- Interview / Gala / Octobre 2003 -

En 2003 sort sur les écrans "Le temps du loup" de Michael Haneke avec l'excellente Isabelle Hupert. Voici une petite interview accordée à l'hebdo Gala:

Arletty moderne perchée sur 12cm de talons, Béatrice Dalle déboule au rendez-vous avec un petit quart d'heure de retard, un paquet de clopes dans une main, son portable dans l'autre (sa sonnerie? Un miaulement de chat...). Joyeuse,charmeuse,gouailleuse,sa réputation de bad girl n'est plus qu'un lointain souvenir, ou presque...

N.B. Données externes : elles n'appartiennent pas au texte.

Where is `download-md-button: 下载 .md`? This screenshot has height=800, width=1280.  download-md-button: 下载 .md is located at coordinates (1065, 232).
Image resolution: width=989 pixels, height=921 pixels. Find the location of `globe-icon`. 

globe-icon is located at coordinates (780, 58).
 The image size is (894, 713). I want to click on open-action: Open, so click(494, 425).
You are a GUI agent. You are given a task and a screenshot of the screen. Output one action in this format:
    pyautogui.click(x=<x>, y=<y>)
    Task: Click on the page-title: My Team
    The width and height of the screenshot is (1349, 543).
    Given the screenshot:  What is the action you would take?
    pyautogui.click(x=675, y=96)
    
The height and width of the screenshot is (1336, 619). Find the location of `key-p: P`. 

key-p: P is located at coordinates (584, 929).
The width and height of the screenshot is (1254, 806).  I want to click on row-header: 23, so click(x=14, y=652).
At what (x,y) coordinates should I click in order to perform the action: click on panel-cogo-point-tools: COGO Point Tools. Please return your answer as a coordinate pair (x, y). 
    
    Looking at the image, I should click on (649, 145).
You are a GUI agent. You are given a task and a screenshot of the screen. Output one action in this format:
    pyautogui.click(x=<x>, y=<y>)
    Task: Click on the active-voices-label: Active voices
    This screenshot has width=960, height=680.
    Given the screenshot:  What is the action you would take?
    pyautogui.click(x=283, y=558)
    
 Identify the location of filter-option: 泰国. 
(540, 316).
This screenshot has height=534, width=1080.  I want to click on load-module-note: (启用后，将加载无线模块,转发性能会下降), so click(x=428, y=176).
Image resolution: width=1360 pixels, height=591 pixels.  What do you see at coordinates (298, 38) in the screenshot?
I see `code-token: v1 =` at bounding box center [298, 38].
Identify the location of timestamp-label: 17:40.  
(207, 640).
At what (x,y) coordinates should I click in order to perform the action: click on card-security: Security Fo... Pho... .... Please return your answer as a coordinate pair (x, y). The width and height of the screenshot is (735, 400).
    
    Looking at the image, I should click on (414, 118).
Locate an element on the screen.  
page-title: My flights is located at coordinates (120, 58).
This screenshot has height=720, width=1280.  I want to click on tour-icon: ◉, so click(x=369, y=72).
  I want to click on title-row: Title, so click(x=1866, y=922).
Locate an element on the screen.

La légende veut que vous acceptiez les films sans même avoir lu le scénario... Vrai ou faux?

Claire Denis, Abel Ferrara, Jacques Doillon, Jim Jarmusch ou Michael Haneke, j'y vais à genoux car je les admire. Idem pour Youri Nasrallah que je viens de tourner au Liban: j'ai dit oui sans même regarder le scénario. D'ailleurs, c'était un pavé, j'aurais mis 20 ans à le lire! En vérité, j'apprends mon texte la veille du tournage. J'ai une mémoire phénoménale, je peux enquiller toutes mes répliques à la queue leu leu.

Comment abordez vous vos rôles?

Quand j'entends: "moteur", je donne mon coeur. Je dis: servez-vous! Je donne tout, je ne peux pas faire ce métier d'une autre façon. Alors, oui, c'est parfois tellement émotionnel que ça me calcine. Je ne joue pas mes rôles, je les vis.  Le mensonge, c'est du calcul, ça me dégoûte. Si je pleure dans une scène, c'est parce que j'y crois. D'ailleurs quand un film s'arrête, ma vie s'arrête. Je ne suis pas seulement folle de cinéma, je suis folle des gens aussi. Je suis sur terre pour aimer les gens et les respecter, même si je sais me défendre puisque je suis née dans la rue. Je n'ai pas reçu d'éducation. Avant de faire du cinéma, j'étais une marginale. D'ailleurs je reste toujours attiré par les marginaux...

Avez vous quand même des garde-fous?

Aucun. C'est de pire en pire, je ne m'assagis pas. Je ne cherche même plus à me gérer. Dès qu'il y a une faille, je me vois partir. Si le chemin est cabossé, je le prends. Je vais là ou ça brûle, là où il ne faut pas aller. Je n'ai pas de limites. Mais je ne fais de mal à personne, si ce n'est à moi. Après tout je n'ai pas de responsabilités. Je n'ai pas d'enfants, par exemple.

La séduction fait-elle toujours partie de votre vie?

Oui. Si j'étais un homme je serais amoureux de moi! (rires) En revanche je déteste les allumeuses. Ca, je ne l'ai jamais été. Je déteste jouer avec les gens.

Aimez-vous la femme que vous êtes devenue?

C'est celle que j'ai toujours été. Quand je me regarde dans la glace, je n'ai honte de rien, je suis juste une fille exubérante...

Vous préférez qu'on vous appelle Madame où Mademoiselle?

Les actrices on les appelle Mademoiselle? Même quand j'aurai 80 piges, je n'y arriverai pas, je serai Mademoiselle. (rires) En même temps, Madame, j'aime ça aussi, j'aime bien l'idée du mariage, j'ai été mariée, qui dit que je ne recommencerai pas?